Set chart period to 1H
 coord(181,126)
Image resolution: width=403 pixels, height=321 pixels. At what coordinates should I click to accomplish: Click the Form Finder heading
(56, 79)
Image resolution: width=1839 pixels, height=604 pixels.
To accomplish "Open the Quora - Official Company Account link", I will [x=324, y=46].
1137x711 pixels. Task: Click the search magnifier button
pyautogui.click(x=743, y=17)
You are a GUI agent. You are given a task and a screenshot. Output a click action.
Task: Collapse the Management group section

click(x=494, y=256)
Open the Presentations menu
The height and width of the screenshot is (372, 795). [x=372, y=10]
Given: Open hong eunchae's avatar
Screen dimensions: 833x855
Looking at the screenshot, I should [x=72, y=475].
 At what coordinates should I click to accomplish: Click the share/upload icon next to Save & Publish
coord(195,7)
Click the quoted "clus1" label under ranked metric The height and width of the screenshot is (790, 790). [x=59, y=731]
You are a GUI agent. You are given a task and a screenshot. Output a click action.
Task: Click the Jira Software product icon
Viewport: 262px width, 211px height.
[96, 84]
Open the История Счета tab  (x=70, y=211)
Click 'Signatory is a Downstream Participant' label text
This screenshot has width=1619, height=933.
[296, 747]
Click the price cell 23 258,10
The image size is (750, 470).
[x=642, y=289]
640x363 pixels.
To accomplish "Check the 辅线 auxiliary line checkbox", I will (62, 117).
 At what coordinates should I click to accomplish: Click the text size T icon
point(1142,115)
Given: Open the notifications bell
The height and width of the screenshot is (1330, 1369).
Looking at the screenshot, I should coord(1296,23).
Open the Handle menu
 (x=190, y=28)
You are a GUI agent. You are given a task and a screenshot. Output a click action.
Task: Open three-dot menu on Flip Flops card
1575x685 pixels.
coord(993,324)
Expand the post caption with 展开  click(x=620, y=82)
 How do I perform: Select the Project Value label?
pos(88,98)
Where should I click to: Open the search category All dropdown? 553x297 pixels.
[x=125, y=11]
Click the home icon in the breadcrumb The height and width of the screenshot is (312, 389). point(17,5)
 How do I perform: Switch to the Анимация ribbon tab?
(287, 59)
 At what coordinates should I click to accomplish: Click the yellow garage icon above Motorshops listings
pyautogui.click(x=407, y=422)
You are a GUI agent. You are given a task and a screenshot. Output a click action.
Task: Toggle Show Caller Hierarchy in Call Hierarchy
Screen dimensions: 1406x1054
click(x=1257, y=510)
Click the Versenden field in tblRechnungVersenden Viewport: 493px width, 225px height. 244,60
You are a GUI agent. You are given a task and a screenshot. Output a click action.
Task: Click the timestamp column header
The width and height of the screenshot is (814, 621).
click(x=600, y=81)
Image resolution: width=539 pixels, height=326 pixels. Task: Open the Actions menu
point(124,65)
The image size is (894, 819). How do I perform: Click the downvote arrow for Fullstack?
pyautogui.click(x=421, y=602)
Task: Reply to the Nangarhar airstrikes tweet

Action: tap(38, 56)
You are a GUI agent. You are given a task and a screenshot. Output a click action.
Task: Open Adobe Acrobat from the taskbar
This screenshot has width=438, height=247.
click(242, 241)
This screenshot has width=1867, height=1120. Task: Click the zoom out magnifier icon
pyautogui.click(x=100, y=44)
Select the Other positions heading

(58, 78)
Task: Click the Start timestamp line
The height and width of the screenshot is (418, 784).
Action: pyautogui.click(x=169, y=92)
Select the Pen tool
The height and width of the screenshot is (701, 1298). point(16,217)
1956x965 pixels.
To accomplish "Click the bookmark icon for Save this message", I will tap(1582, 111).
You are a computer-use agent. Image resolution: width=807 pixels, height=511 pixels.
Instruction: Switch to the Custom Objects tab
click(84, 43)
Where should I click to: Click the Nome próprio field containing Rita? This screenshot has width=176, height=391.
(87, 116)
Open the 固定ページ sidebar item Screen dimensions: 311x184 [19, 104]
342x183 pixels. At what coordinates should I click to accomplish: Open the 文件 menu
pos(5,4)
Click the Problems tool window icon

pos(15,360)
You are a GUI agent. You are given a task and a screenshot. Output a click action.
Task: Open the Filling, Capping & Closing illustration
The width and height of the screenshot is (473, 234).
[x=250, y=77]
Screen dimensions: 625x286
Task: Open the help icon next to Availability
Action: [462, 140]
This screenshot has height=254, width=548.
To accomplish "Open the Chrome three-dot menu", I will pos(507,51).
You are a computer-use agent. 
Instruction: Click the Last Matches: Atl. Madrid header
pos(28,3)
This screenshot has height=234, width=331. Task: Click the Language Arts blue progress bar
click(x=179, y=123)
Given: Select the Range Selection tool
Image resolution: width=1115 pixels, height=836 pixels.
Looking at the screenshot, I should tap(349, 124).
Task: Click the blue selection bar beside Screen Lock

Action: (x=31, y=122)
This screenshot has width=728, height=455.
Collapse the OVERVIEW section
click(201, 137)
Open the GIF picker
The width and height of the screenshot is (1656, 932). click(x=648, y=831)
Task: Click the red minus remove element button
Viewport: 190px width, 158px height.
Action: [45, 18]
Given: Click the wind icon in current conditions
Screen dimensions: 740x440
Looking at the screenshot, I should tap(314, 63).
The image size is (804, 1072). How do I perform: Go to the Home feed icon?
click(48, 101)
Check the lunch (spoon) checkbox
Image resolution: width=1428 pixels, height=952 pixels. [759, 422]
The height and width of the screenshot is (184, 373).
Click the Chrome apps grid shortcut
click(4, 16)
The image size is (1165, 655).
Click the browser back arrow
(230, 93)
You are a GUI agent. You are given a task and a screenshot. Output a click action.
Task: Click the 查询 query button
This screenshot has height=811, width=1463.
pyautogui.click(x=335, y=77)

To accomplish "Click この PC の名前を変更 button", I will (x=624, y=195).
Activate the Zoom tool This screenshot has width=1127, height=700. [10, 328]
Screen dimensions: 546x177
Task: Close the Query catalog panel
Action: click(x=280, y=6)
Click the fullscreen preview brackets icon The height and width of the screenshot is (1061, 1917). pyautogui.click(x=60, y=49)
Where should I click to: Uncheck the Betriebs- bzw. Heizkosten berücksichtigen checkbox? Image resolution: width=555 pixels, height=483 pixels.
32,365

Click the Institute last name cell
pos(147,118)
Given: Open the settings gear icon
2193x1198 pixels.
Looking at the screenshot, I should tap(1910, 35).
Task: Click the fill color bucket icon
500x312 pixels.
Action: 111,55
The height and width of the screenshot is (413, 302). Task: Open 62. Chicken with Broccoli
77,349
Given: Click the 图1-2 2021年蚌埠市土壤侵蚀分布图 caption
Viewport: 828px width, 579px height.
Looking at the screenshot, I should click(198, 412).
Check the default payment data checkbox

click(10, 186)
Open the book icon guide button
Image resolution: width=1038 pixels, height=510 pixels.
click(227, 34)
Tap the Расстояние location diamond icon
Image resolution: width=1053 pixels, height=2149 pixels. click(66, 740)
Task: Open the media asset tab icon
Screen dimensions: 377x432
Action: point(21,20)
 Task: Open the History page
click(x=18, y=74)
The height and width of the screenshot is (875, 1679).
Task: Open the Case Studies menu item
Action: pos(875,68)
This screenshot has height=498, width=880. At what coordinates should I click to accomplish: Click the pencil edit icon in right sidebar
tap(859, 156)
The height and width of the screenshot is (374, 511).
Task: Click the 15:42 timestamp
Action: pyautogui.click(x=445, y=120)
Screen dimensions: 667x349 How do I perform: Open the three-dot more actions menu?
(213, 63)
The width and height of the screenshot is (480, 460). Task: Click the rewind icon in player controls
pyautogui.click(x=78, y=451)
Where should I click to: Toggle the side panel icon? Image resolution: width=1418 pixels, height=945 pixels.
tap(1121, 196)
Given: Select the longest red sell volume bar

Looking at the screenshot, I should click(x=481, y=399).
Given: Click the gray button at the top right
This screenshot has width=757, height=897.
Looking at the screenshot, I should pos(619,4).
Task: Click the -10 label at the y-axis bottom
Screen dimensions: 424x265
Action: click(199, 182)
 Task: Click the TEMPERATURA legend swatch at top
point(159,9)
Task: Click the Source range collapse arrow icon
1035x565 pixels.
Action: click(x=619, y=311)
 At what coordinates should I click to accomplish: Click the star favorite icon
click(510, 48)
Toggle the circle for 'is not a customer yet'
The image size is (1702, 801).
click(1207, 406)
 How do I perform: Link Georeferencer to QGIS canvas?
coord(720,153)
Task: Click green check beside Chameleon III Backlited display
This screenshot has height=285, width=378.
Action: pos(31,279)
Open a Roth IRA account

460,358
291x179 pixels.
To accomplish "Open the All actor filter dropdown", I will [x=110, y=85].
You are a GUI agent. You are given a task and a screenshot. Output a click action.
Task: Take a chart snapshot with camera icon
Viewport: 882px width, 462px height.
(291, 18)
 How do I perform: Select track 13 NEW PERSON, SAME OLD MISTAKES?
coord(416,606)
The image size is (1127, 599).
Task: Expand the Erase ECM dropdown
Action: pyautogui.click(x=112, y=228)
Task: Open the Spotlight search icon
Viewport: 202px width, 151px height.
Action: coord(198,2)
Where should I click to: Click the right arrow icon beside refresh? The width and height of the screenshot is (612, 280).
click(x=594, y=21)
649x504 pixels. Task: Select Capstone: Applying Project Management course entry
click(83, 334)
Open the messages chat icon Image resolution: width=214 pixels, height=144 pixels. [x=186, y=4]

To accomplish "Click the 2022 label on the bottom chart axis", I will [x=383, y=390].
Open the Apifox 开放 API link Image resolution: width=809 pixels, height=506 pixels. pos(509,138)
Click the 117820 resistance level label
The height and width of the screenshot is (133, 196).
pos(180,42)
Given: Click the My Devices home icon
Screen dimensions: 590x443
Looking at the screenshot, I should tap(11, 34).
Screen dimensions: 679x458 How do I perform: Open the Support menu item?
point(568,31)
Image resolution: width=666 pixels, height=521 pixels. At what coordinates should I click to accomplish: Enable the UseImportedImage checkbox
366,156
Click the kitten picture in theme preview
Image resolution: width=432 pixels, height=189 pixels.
- - - - -
Goal
Rewrite the material starting at the first line and ending at the line that contains "pyautogui.click(x=743, y=17)", with "Form Finder" changed to "Form Builder" and nothing else altered.

Result
Set chart period to 1H
 coord(181,126)
Image resolution: width=403 pixels, height=321 pixels. At what coordinates should I click to accomplish: Click the Form Builder heading
(56, 79)
Image resolution: width=1839 pixels, height=604 pixels.
To accomplish "Open the Quora - Official Company Account link", I will [x=324, y=46].
1137x711 pixels. Task: Click the search magnifier button
pyautogui.click(x=743, y=17)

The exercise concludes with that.